Die Oper ist ja mein Leben! Ich liebe meine Arbeit und ich bin, wie schon gesagt, so dankbar für alles. Jeder Tag im Opernhaus ist schön. Ich habe hier in Wien so ein gutes Leben, jeden Tag, wenn ich in die Staatsoper komme, denke ich: »Wow, ich bin soo glücklich!« Ich weiß natürlich, was Sie meinen: Dass für das restliche Leben die Pausetaste gedrückt ist. Aber so ist es nicht. Ich kann immer »normale« Abende finden, die ich mit Freunden verbringe und so weiter. Aber da ich meine Arbeit so liebe, ist sie mein Leben. Denken Sie nur: Allein schon, wen man aller trifft! Mit wem ich auf der Bühne stehen darf! In der Traviata etwa mit Lisette Oropesa. Wie oft habe ich sie mir auf YouTube angehört, und jetzt singe ich mit ihr!
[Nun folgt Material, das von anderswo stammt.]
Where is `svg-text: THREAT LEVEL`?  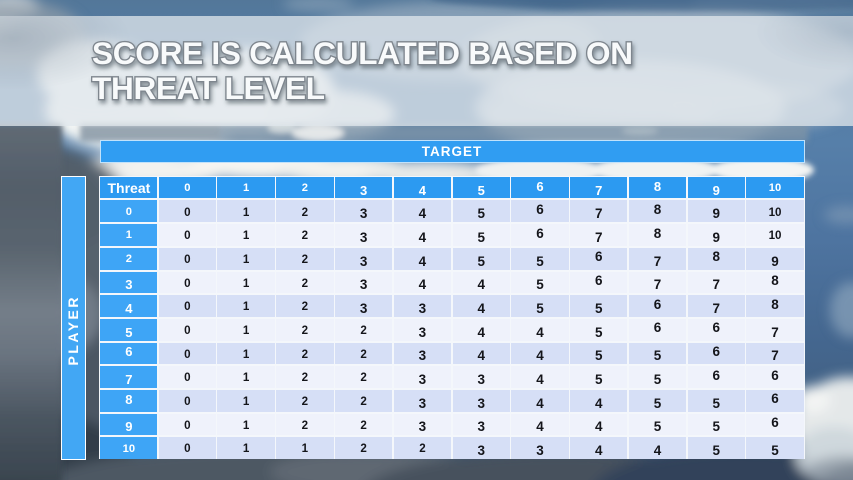
svg-text: THREAT LEVEL is located at coordinates (208, 88).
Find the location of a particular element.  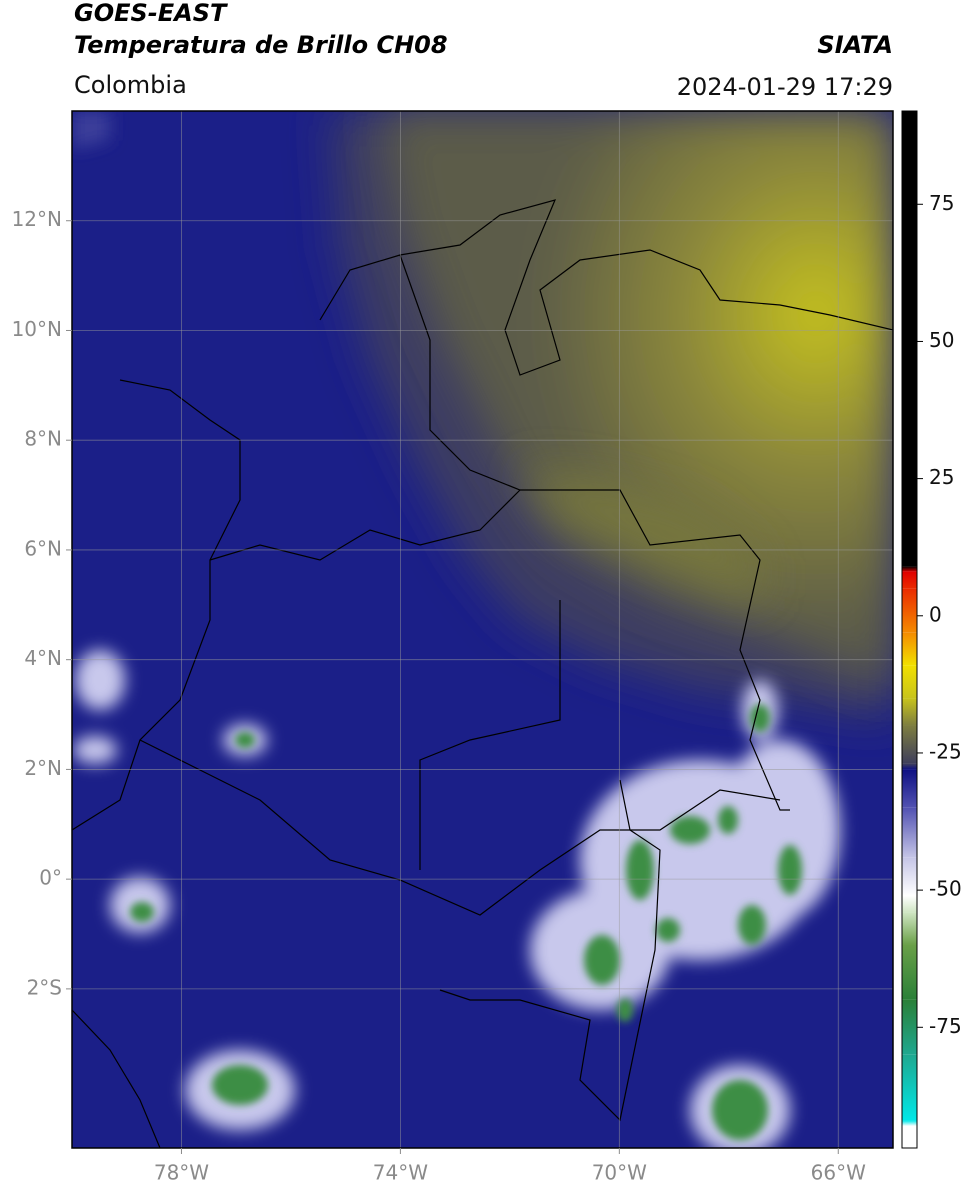

datetime: 2024-01-29 17:29 is located at coordinates (785, 87).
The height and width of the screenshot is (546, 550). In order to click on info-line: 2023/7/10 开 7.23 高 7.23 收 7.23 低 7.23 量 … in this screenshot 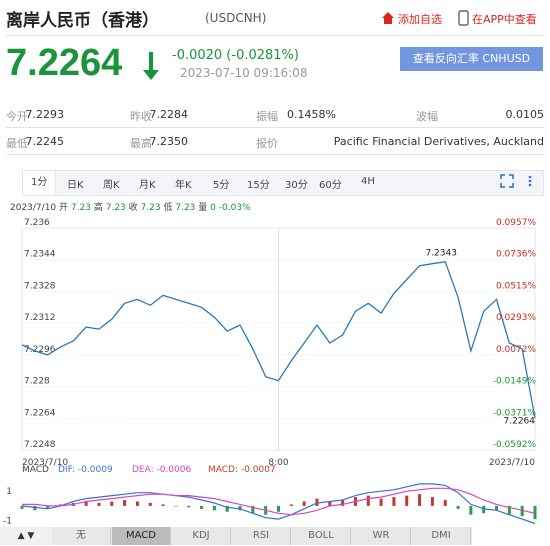, I will do `click(130, 206)`.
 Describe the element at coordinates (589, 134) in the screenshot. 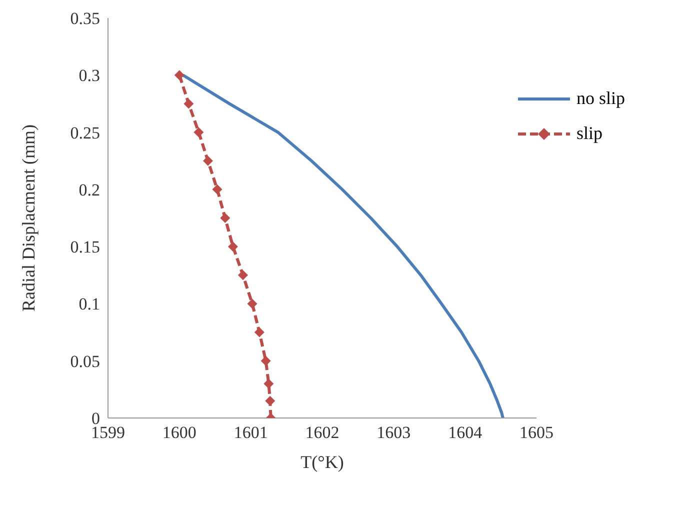

I see `legend-label: slip` at that location.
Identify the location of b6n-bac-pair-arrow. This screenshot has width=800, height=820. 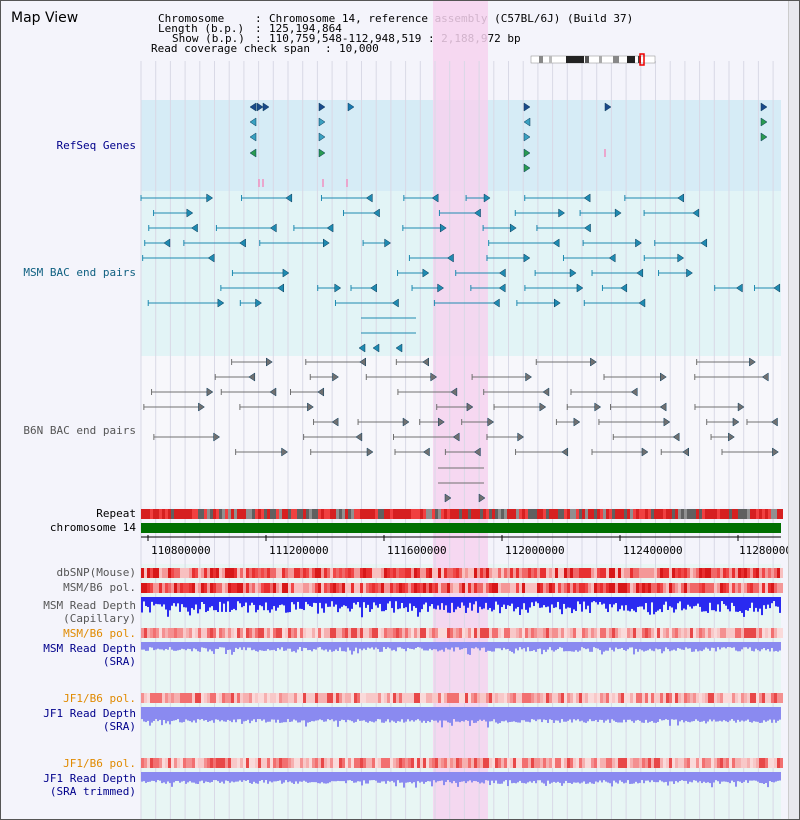
(321, 392).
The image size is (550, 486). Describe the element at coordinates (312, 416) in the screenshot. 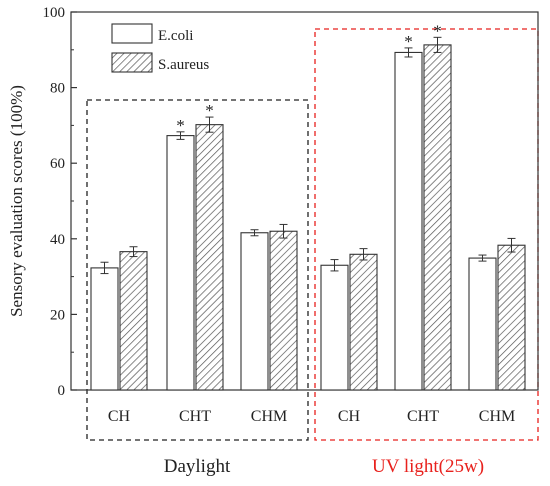

I see `x-axis-labels: CH CHT CHM CH CHT CHM` at that location.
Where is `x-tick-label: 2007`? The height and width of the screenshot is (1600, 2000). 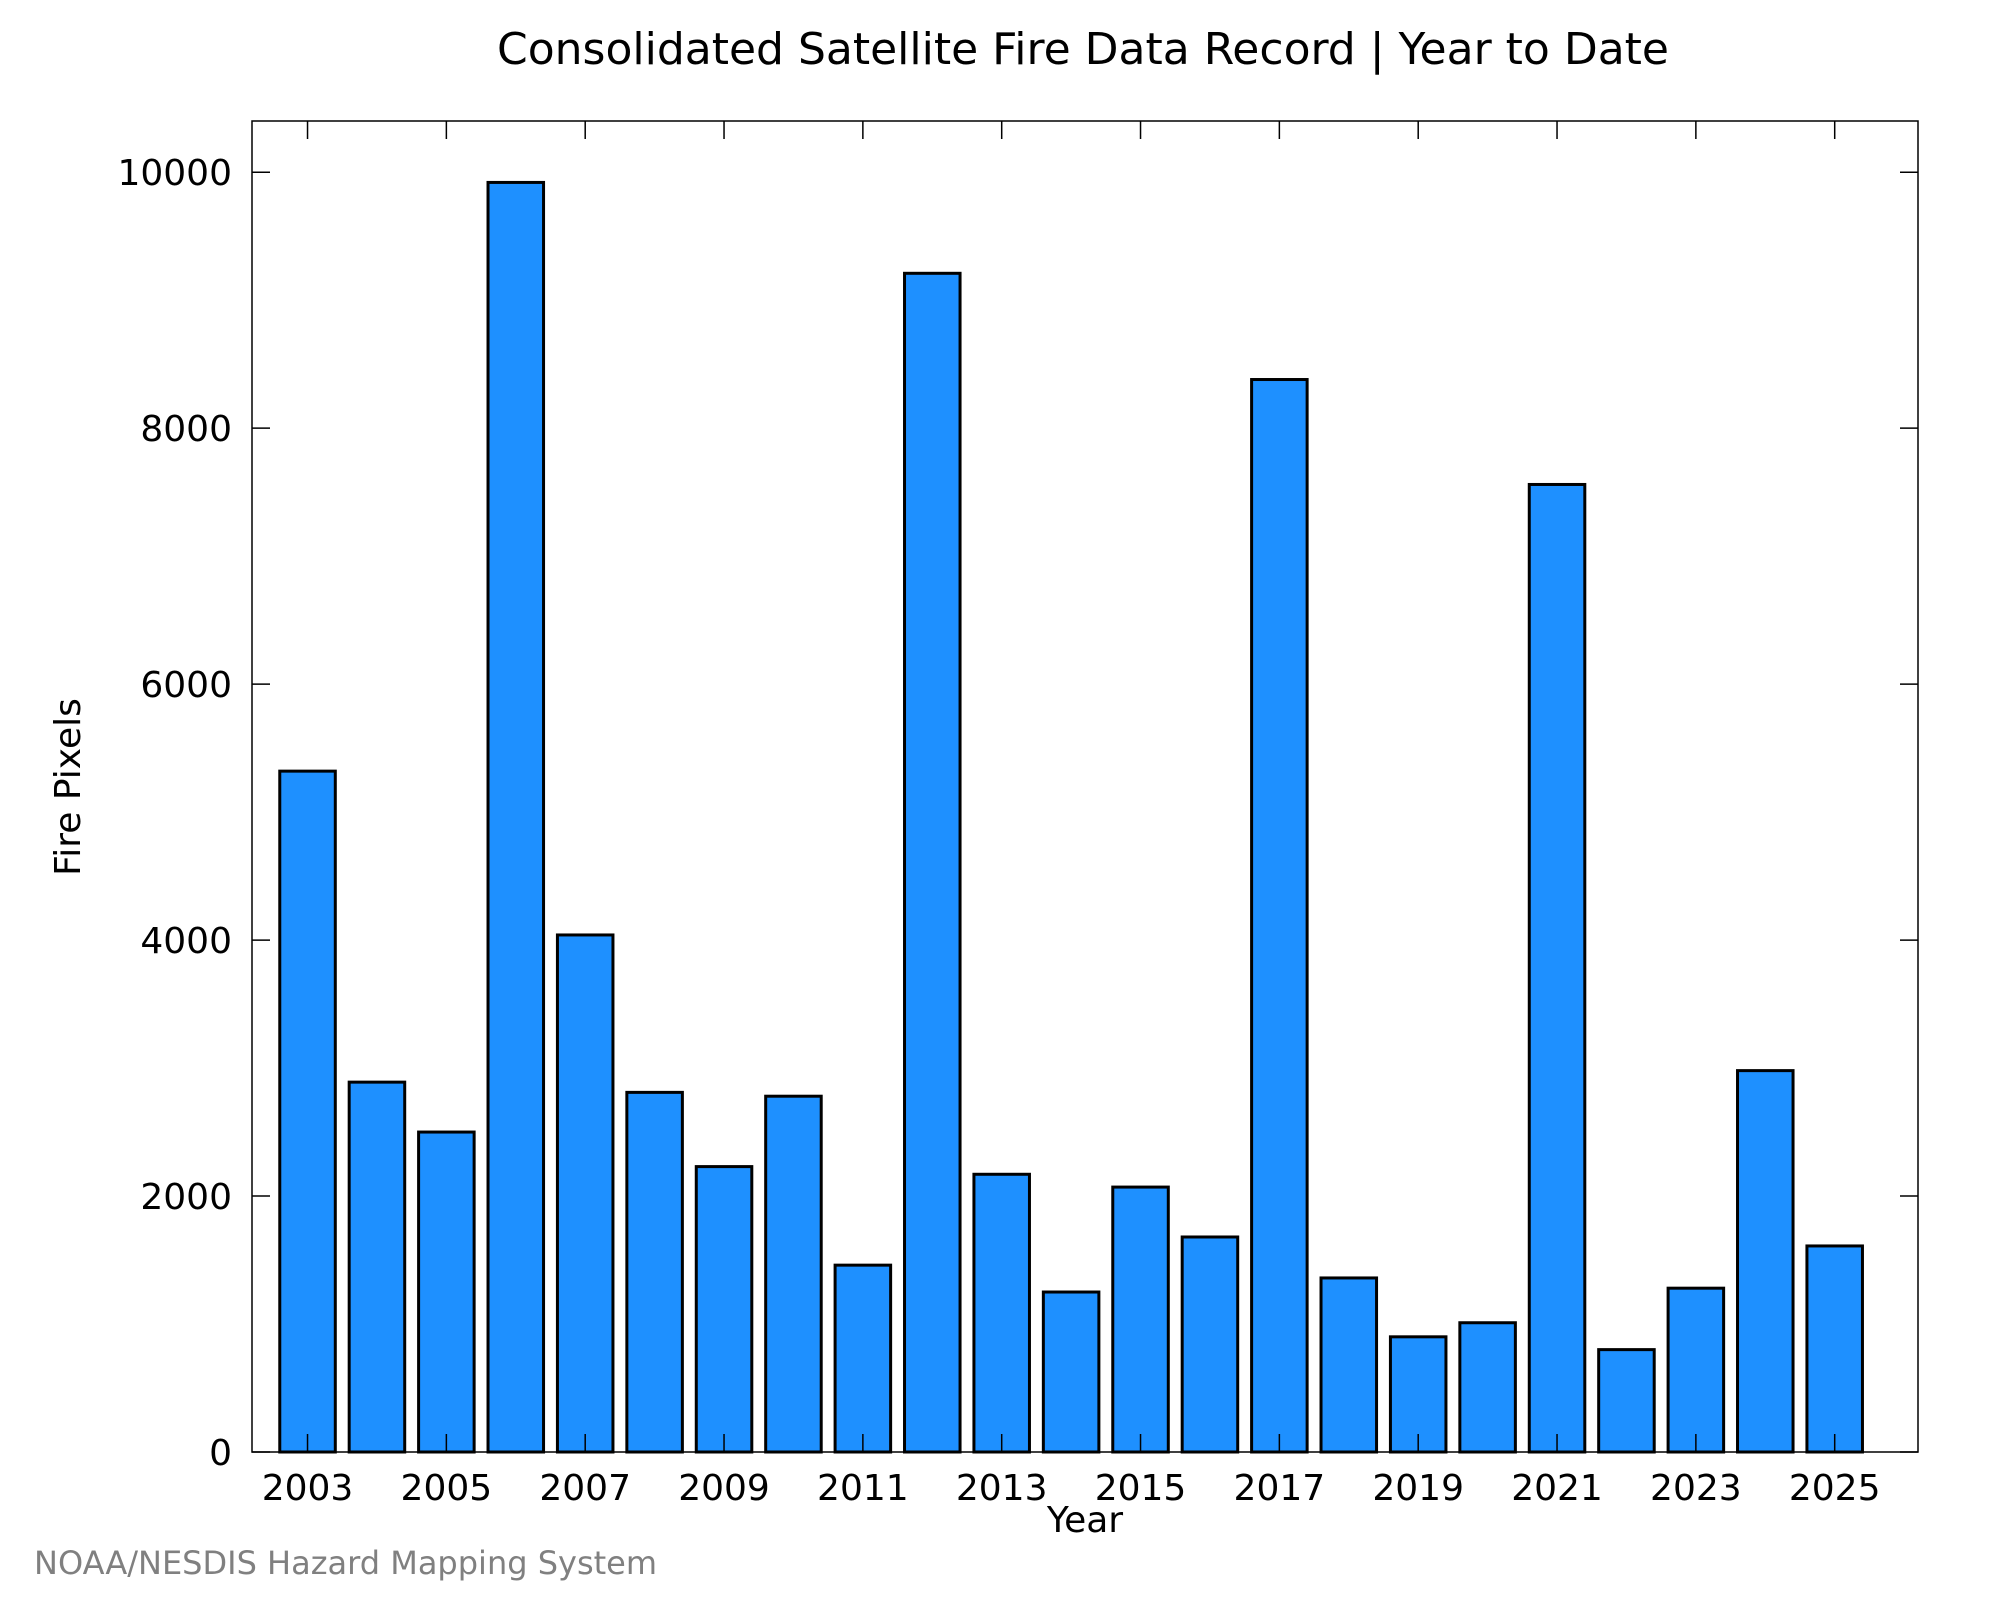 x-tick-label: 2007 is located at coordinates (585, 1488).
Wann war eigentlich der Moment, an dem Ihre Eltern erstmals so richtig stolz auf ihre Sängerin-Tochter waren?
Als klar war, dass ich ins Opernstudio der Staatsoper komme, habe ich meine Mutter angerufen. Sie war gerade in einem Restaurant, hat geweint und eine Flasche Champagner bestellt. Das war so ein Moment! Oder auch, als ich in Elektra erstmals auf der Staatsopern-Bühne gestanden bin. Meine Eltern sind so lieb zu mir, sie kommen zu all meinen wichtigen Auftritten… sie sind schon so richtig stolz! (lacht)
Und wie gehen Sie mit dem Druck, den der Beruf mit sich bringt, um? Stichwort Mental health…
Das ist ein sehr wichtiges Thema! Jede und jeder reagiert da anders. Ich bin stark, aber natürlich gibt es Situationen wie Einspringen, die herausfordernd sind. Das klingt jetzt wie ein Klischee, aber auch in solchen Fällen gilt: The show must go on! Das Schöne ist, dass in solchen Augenblicken das gesamte Haus hinter einem steht, die Kolleginnen und Kollegen einem helfen. Als ich im Rosenkavalier eingesprungen bin: Adrian Eröd, Louise Alder, Thomas Ebenstein, sie alle haben mich hinter und auf der Bühne so sehr unterstützt! Nach dem Einspringen war ich unglaublich glücklich, regelrecht high. Im Grunde sind wir aber alle Profis und wissen: Wir können das alles schaffen!